Zu spät ist manchmal genau richtig. Als Sisi das erste Mal bei Hof wie ein Wirbelwind hereinweht, weil sie sich in der weitläufigen Anlage verlaufen hat, ruht der Spot auf ihr. Franz Joseph wendet den Kopf und fixiert die junge Frau mit seinem Blick. Sie kann ihre Äuglein nicht mehr still halten. Welch entwaffnende Natürlichkeit! Vergessen, dass sie gegen die Etikette verstößt und der Rest der Anwesenden ein Gesicht zieht, als hätte man in saure Zitronen gebissen.

Foto: ORF/Sunset Film/Bernhard Berger

Überraschendes, das weiß man schon nach dieser ersten Begegnung, darf man von Xaver Schwarzenbergers elf Millionen Euro teurer Neuauflage von Ernst Marischkas Sissi-Trilogie nicht erwarten. Ein wenig mehr Haut, wenn sich die Frischvermählten in der Hochzeitsnacht im Freien räkeln oder Sisi auf ihr Recht auf ein Vollbad besteht. Ein wenig mehr emanzipatorisches Drängen, wenn sich die Kaiserin nicht an ihre angestammte Rolle des Repräsentierens hält und in die Weltpolitik einzugreifen gedenkt.

* Gegebene Daten
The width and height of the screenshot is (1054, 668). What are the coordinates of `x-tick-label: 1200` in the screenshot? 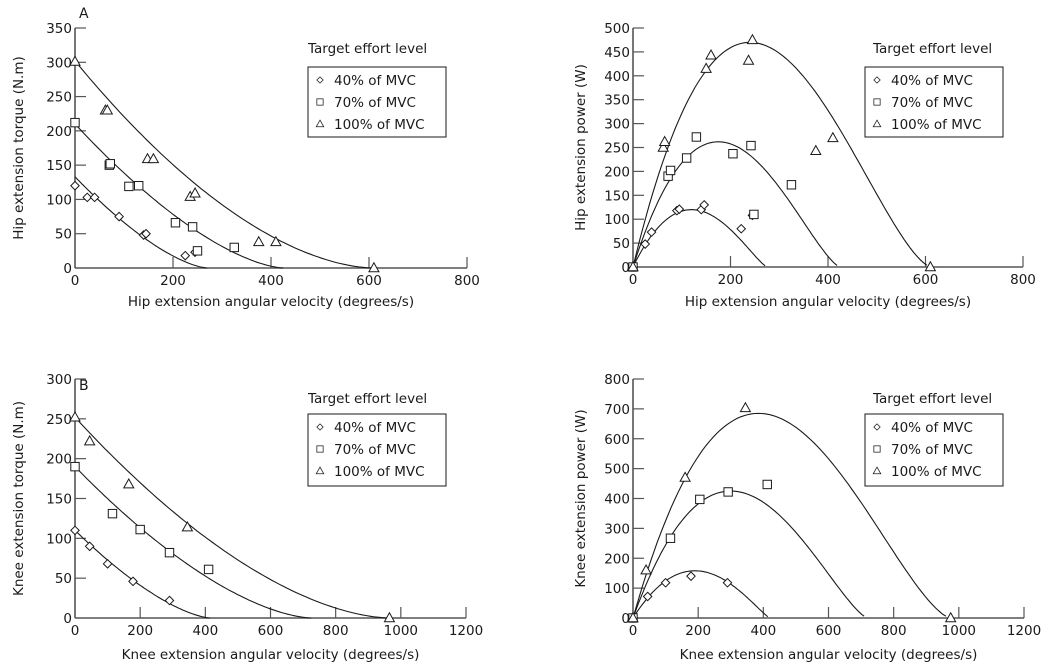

* Offene Aufgaben
A: Zähle alle Personen auf, die im Text über die Sissi-Neuverfilmung mit Namen genannt werden. Die Fotozeile bleibt dabei außen vor.
B: Beantworte anhand des Textes über die Sissi-Neuverfilmung:
(i) Warum kommt Sisi bei ihrem ersten Auftritt bei Hof zu spät?
(ii) Wie viel kostet die Neuauflage?
(iii) Auf welches Recht besteht Sisi?

* Gelöste Aufgaben
A:
- Sisi
- Franz Joseph
- Xaver Schwarzenberger
- Ernst Marischka

B:
(i) Sie hat sich in der weitläufigen Anlage verlaufen.
(ii) Elf Millionen Euro.
(iii) Auf ihr Recht auf ein Vollbad.